The death of King Henry VIII, ‘extincter’ of ‘supersticion’ and ‘sturdy Idolls’

This blackletter broadside is the only surviving copy of a verse epitaph lamenting the death of ‘the moost victorious Prynce Henry the eyght’ in 1547. It both records and invents an event of some significance in the English Reformation: the demise of the monarch who initiated the break with Rome in 1534 and inaugurated a programme of reform that eventually turned England into a Protestant country. It remembers Henry VIII in a role that had flattered his substantial ego: in the mould of the godly Old Testament kings who had ‘extincted’ ‘error’, ‘supersticion’, ‘sturdy Idolls’ and ‘false religion’ from their realms. Glossing over the conservative reaction that marked the later years of his reign, the unknown author also strategically forgets the considerable resistance with which the King’s Reformation had in fact met. On the contrary, he marvels at the ease with which Henry had ‘unknyt[ted]’ the ‘knottes’ binding England and Rome. Published by two printers who actively supported the evangelical cause, the epitaph is simultaneously a transparent piece of Protestant propaganda for his young heir Edward VI, who it hopes will fulfil his father’s vow to purge the land yet further from popery. The ephemerality of this single sheet is emblematic of a fitful and idiosyncratic Reformation that was far more precarious than these eulogistic verses imply. Six years later, following Edward’s own death, Mary I did her very best to reverse it, before dying prematurely herself.

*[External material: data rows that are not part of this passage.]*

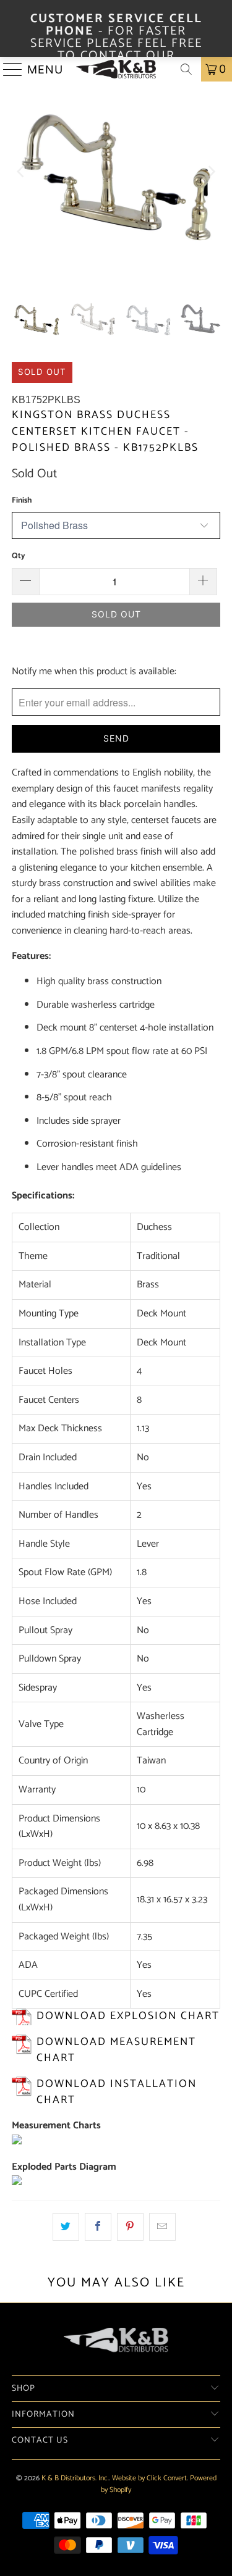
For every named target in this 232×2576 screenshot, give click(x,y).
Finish (22, 500)
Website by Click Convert (149, 2478)
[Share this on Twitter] (66, 2227)
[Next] (211, 171)
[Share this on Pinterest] (130, 2227)
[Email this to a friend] (162, 2227)
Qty (18, 556)
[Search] (186, 69)
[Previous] (21, 171)
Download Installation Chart (117, 2092)
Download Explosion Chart (128, 2016)
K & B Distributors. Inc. (75, 2478)
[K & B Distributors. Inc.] (116, 69)
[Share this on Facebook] (98, 2227)
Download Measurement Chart (116, 2050)
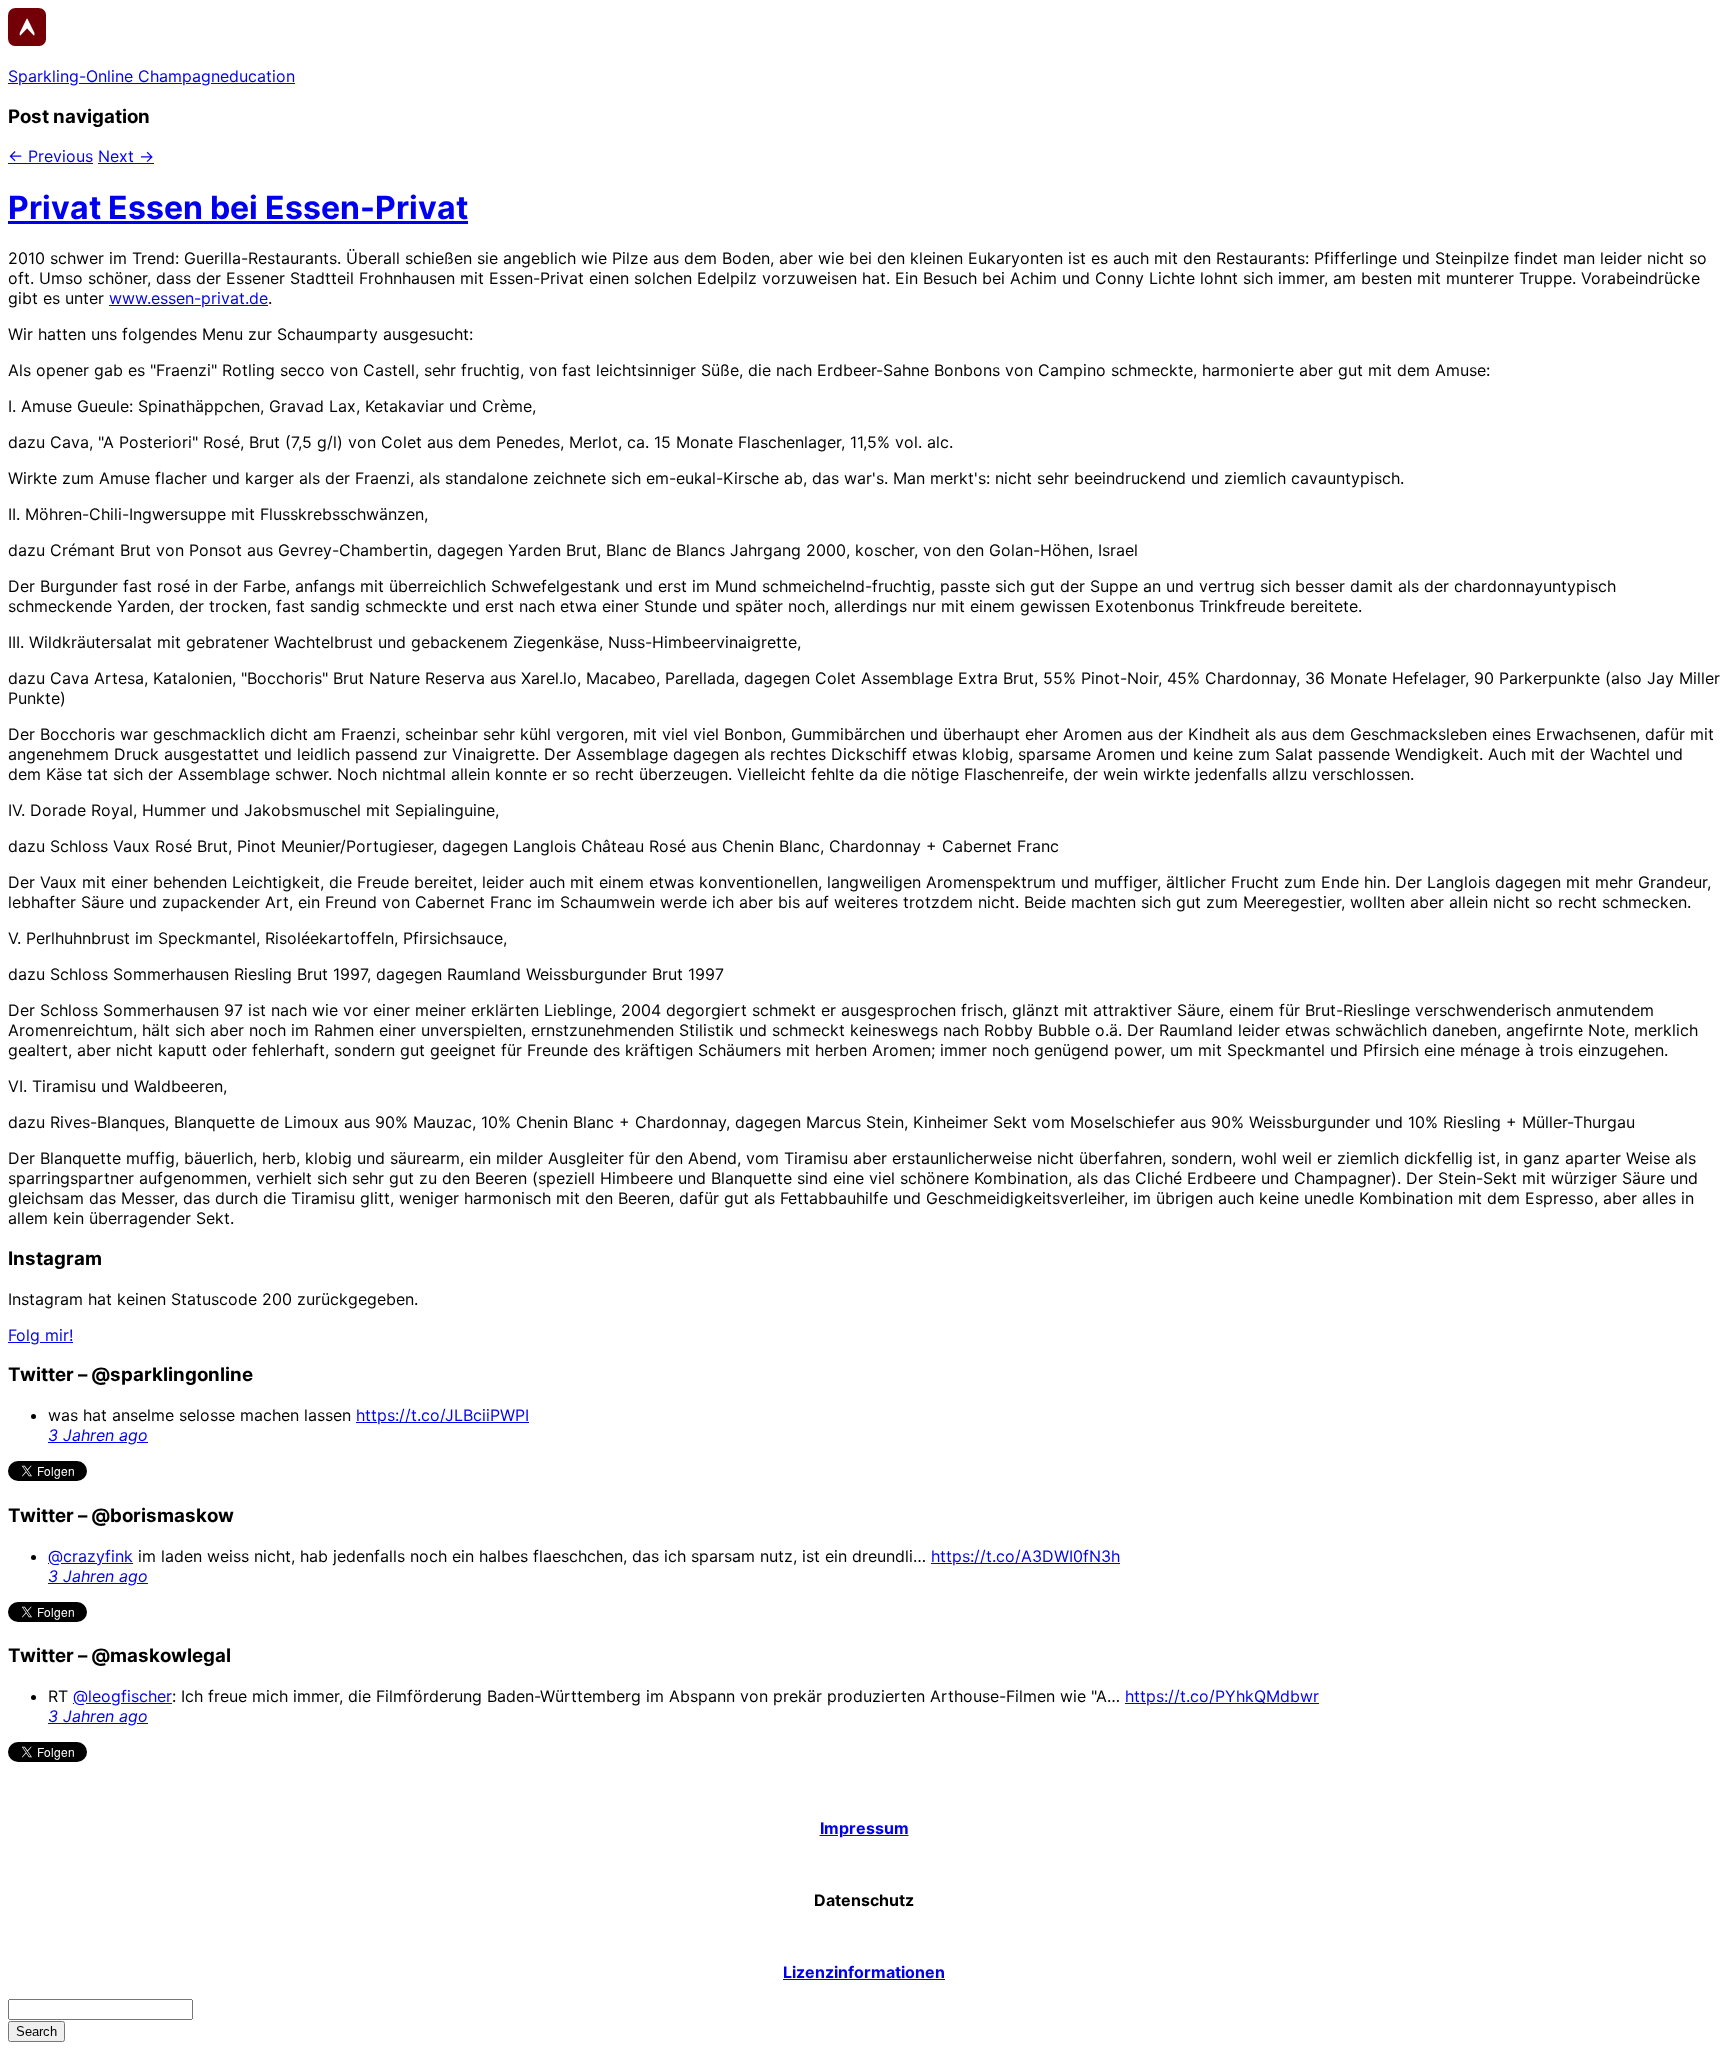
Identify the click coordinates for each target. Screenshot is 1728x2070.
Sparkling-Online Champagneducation (151, 76)
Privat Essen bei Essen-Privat (238, 207)
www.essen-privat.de (188, 298)
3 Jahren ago (98, 1435)
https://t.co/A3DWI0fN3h (1025, 1556)
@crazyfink (90, 1556)
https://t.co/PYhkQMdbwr (1222, 1696)
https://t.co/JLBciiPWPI (442, 1415)
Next (126, 156)
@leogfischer (122, 1696)
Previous (50, 156)
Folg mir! (40, 1335)
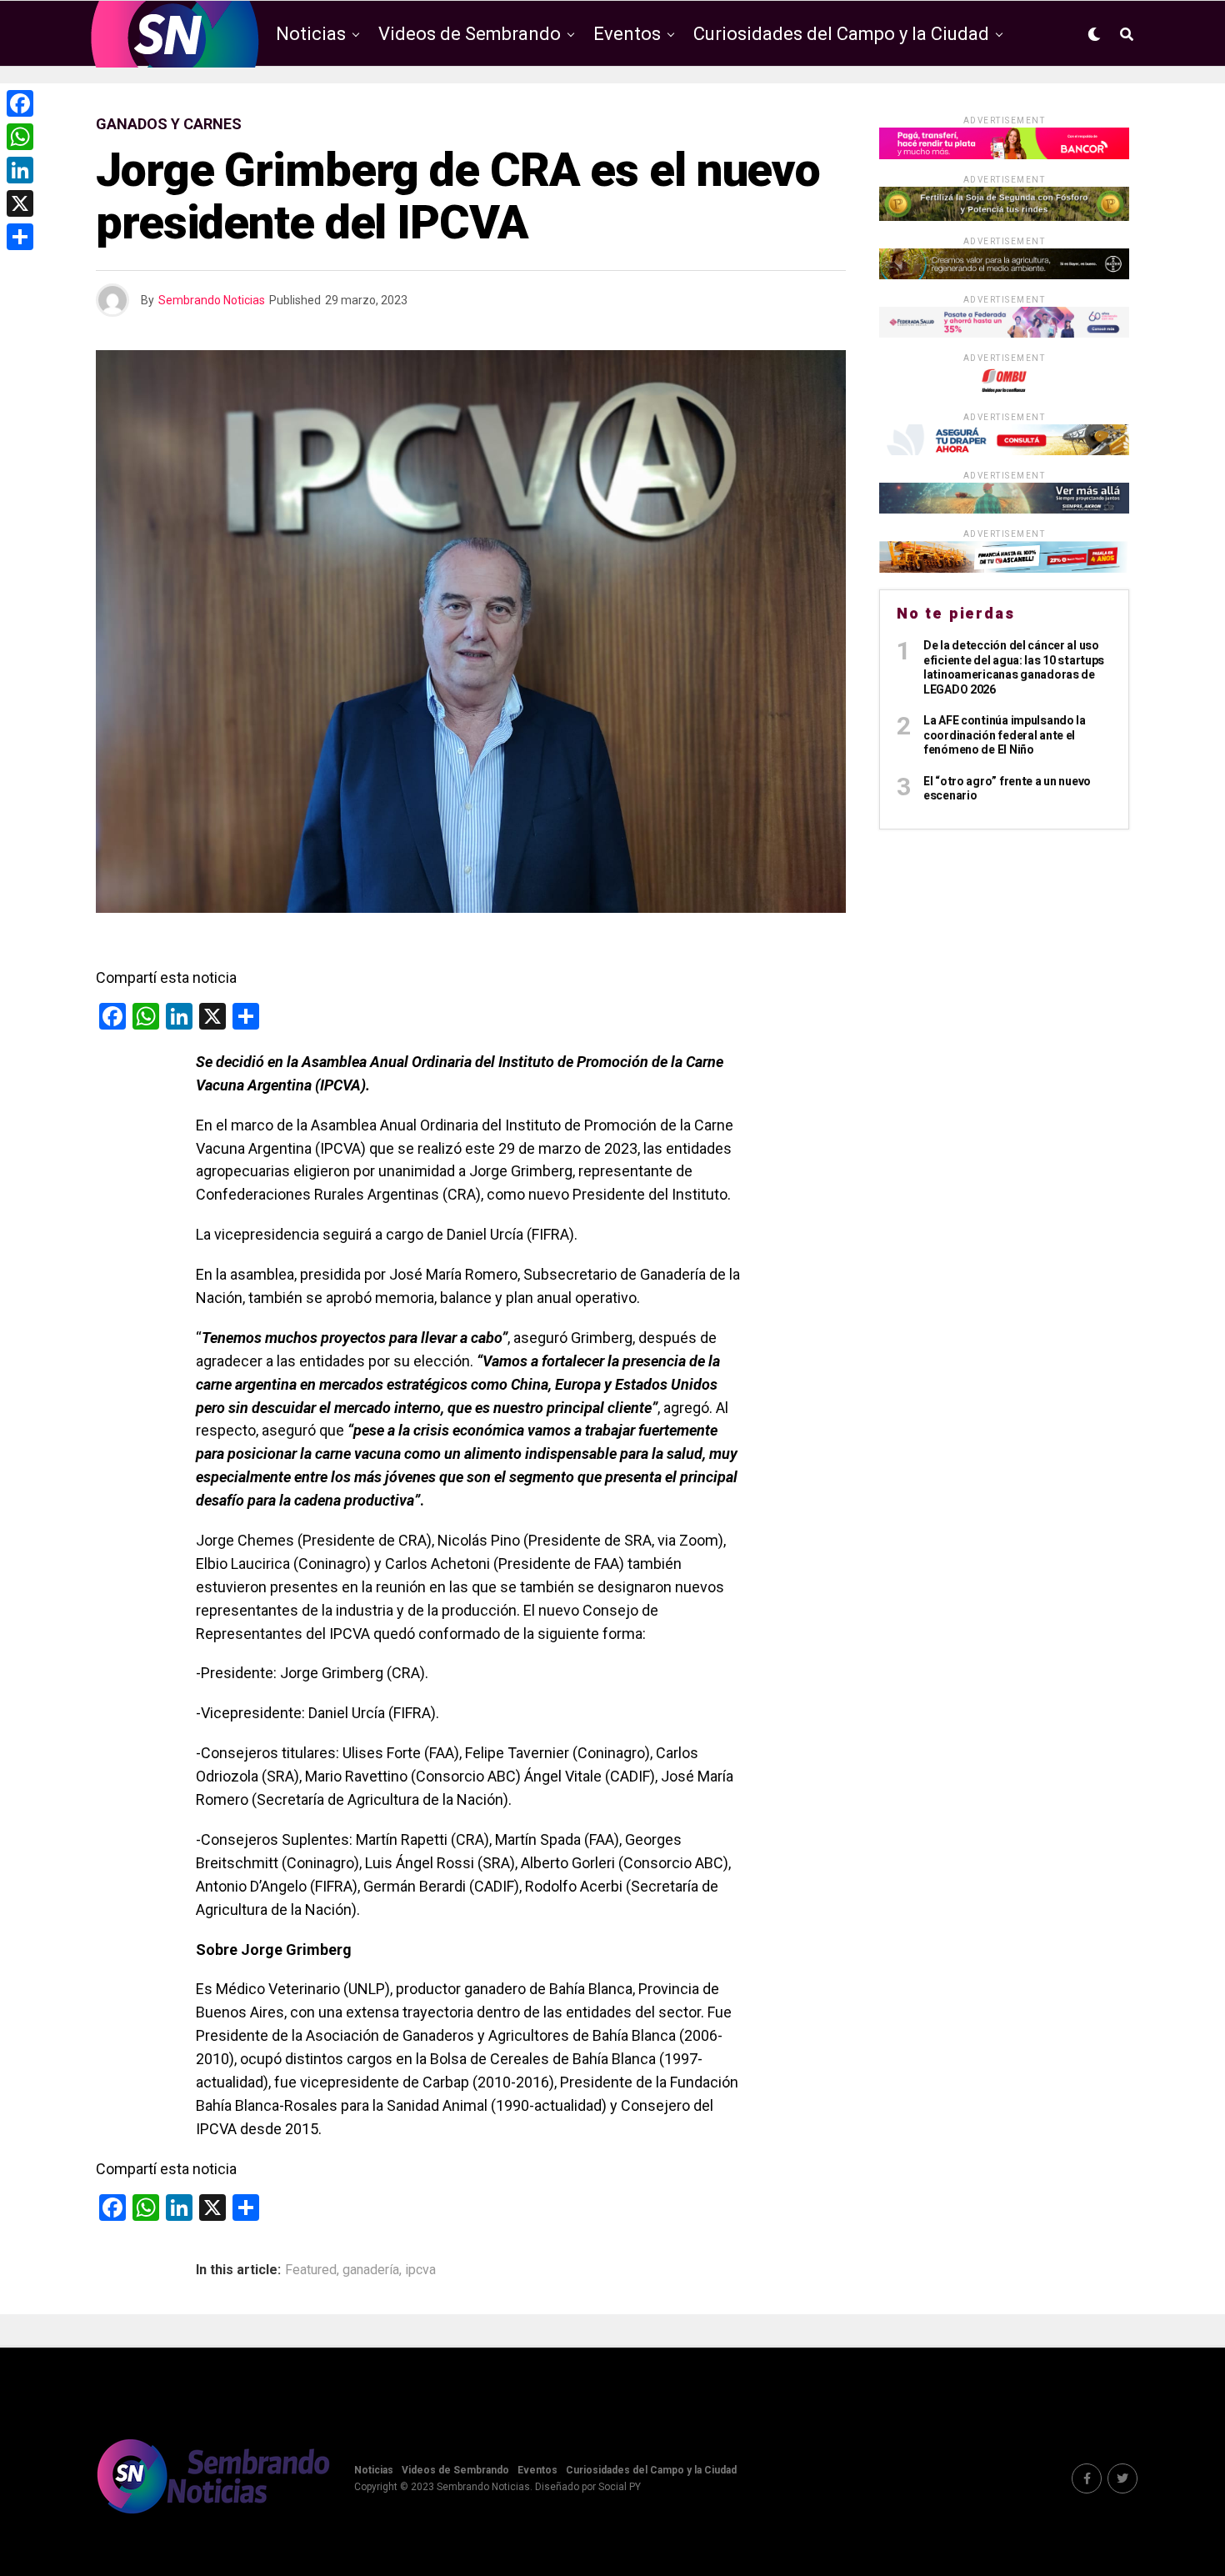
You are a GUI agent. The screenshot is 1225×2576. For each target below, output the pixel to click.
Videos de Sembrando (469, 33)
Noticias (311, 33)
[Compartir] (20, 236)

AW

A lamentation of the death of the moost victorious prynce Henry the eyght late kynge of thys noble royalme of Englande (London: [J.Day and W. Seres for] John Turcke, [1547]).

CUL: Broadsides B.54.1

Further Reading

Alec Ryrie, The Gospel and Henry VIII: Evangelicals in the Early English Reformation (Cambridge, 2003).

Richard Rex, Henry VIII and the English Reformation (Basingstoke, 2006 edition).